Stored records:
• • • • •

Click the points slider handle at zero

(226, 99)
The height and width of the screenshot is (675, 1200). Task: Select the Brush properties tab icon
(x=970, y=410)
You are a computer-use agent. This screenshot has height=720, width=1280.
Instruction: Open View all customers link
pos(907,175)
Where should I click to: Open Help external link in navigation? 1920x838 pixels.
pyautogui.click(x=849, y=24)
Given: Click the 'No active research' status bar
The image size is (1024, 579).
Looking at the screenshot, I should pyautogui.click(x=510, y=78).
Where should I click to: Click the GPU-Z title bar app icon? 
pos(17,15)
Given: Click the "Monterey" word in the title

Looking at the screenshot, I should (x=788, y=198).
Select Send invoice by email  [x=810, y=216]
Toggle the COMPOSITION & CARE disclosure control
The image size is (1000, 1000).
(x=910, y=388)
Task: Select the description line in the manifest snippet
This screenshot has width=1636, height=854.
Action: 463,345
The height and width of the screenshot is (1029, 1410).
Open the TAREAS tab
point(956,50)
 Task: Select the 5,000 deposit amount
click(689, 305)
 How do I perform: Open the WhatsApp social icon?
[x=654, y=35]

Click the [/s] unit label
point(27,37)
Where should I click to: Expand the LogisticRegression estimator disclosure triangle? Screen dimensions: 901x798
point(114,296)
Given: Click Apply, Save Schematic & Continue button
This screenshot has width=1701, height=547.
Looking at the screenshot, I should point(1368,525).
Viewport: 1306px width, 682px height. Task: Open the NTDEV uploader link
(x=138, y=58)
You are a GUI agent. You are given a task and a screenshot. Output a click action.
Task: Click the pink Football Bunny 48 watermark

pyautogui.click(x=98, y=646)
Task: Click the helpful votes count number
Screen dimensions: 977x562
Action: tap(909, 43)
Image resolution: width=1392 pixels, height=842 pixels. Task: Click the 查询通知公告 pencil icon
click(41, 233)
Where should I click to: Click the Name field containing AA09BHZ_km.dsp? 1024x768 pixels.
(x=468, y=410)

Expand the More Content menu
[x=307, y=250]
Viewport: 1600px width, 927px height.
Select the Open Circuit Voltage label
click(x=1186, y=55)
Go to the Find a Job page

• • • • •

• **PROBLEM DETAILS**: Please copy the lines above from the line with "You are a computer-use" up to and including the line with "Given: Click the 'No", exactly as written and with nothing else.

• **TASK ANSWER**:
You are a computer-use agent. This screenshot has height=720, width=1280.
Instruction: Open View all customers link
pos(907,175)
Where should I click to: Open Help external link in navigation? 1920x838 pixels.
pyautogui.click(x=849, y=24)
Given: Click the 'No active research' status bar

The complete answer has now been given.